Content starts
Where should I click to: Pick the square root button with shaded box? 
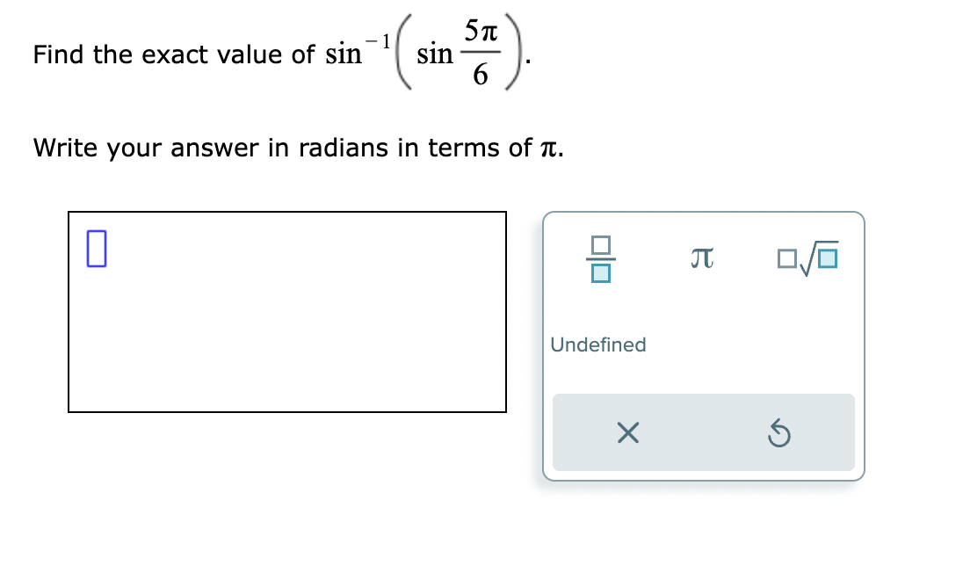click(x=807, y=257)
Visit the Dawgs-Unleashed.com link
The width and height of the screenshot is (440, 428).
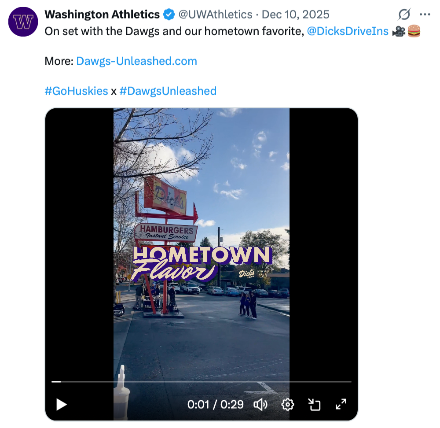point(136,61)
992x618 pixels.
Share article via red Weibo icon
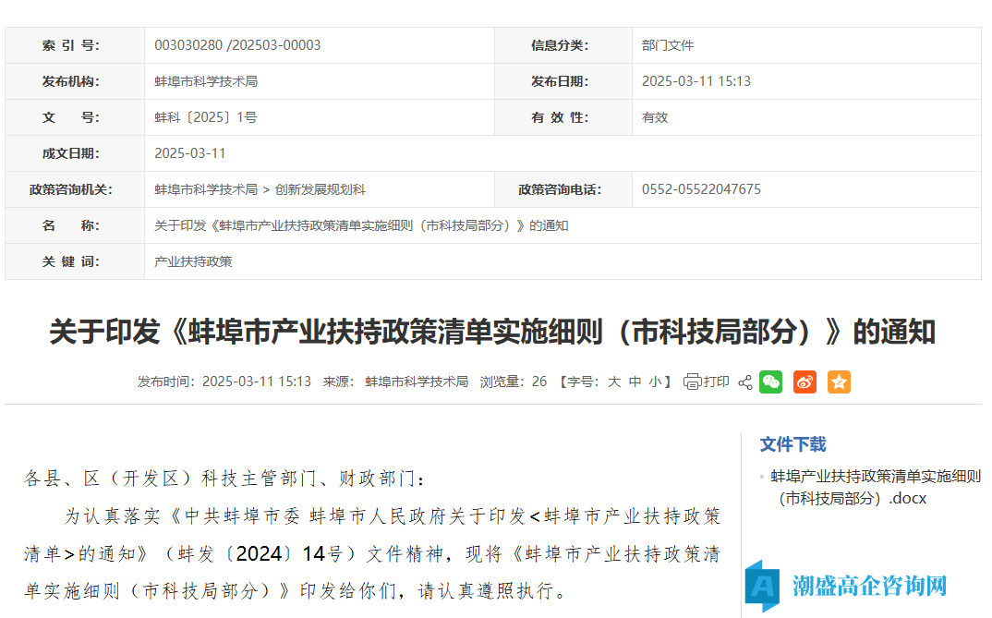(x=804, y=382)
Content ends
Output every entry exactly, leaving out pictures.

● **Response area**
Where should I click to: Pick the square root button with shaded box? 
click(x=807, y=257)
Visit the Dawgs-Unleashed.com link
The width and height of the screenshot is (440, 428).
point(136,61)
992x618 pixels.
Share article via red Weibo icon
(x=804, y=382)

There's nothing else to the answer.